Monday, September 26, 2016

Hyperbole and a Half's "Boyfriend doesn't have ebola. Probably. "

I've been using this example in class for a few years but never got around to blogging about it until now.

It seems that the first chapter of every statistics class provides a boring explanation of what a variable is, and examples of variables, and operationalizing variables, and quantifying the abstract for the purposes of conducting statistical analyses.

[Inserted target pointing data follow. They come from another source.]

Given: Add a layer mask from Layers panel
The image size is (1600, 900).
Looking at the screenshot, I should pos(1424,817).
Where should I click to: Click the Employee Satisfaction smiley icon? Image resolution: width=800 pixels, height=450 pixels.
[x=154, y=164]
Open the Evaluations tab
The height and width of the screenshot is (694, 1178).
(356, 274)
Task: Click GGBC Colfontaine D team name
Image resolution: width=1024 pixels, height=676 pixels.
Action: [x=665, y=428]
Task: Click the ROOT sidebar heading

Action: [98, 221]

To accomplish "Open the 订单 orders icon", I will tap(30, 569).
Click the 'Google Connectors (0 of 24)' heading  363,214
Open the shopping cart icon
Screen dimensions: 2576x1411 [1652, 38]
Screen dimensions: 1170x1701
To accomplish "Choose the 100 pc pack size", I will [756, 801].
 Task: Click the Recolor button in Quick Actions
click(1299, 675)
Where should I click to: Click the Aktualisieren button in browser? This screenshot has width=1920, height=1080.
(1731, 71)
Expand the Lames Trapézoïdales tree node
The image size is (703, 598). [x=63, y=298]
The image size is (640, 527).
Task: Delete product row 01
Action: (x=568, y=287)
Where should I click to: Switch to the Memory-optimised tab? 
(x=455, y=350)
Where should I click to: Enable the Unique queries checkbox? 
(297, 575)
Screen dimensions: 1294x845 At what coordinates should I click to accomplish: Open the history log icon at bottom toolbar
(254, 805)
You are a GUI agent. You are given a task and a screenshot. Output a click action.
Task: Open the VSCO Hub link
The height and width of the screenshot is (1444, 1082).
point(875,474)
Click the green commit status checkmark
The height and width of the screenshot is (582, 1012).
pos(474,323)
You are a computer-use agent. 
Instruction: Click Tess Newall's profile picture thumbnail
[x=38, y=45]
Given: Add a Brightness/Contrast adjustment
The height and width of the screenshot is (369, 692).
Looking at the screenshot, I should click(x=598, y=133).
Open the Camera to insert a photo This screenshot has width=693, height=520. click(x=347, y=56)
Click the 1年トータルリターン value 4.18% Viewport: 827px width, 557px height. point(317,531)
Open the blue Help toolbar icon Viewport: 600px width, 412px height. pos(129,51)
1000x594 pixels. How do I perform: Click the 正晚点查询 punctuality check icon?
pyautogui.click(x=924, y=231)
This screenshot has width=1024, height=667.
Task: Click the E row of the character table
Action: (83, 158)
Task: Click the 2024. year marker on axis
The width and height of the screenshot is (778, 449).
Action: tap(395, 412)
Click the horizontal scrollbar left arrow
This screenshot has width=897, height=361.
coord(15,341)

I try to make that boring topic funnier and applicable to real life via this post entitled "Boyfriend doesn't have ebola. Probably." from Allie Brosh, editor of Hyperbole and a Half.

In this posting, she rips apart the good old FACES scale after a trip with her boyfriend to the ER.




Why does she rip apart the FACES scale? Because she does not think that it does an appropriate job of explaining just how painful the pain is when you are in the ER. This leads to her creating a new FACES scale that more appropriately conveys the level of distress one experiences at the ER. See below.



And if you are a proper psychometrician, you know that your Likert-type scale needs anchors. Here are the one's the author created:


Anyway, it is hilarious, she is hilarious.

How to use in class:

-Psychologists turn abstract ideas, like pain, into operationalized variables. See above.
-FACES is important not just in medical situations, but when conducting developmental psychology research.
-Is data collected via this scale nominal or ordinal or interval or ratio?
-You have a variable, a range of potential scores for the variable, and the scale of measurement.
-Anchors
-I teach many students who are studying to be PTs, OTs, PAs, and nurses. Throwing in the occasional medical example helps me reach those guys.
-Many of your students, regardless of major, have probably seen the FACES scale.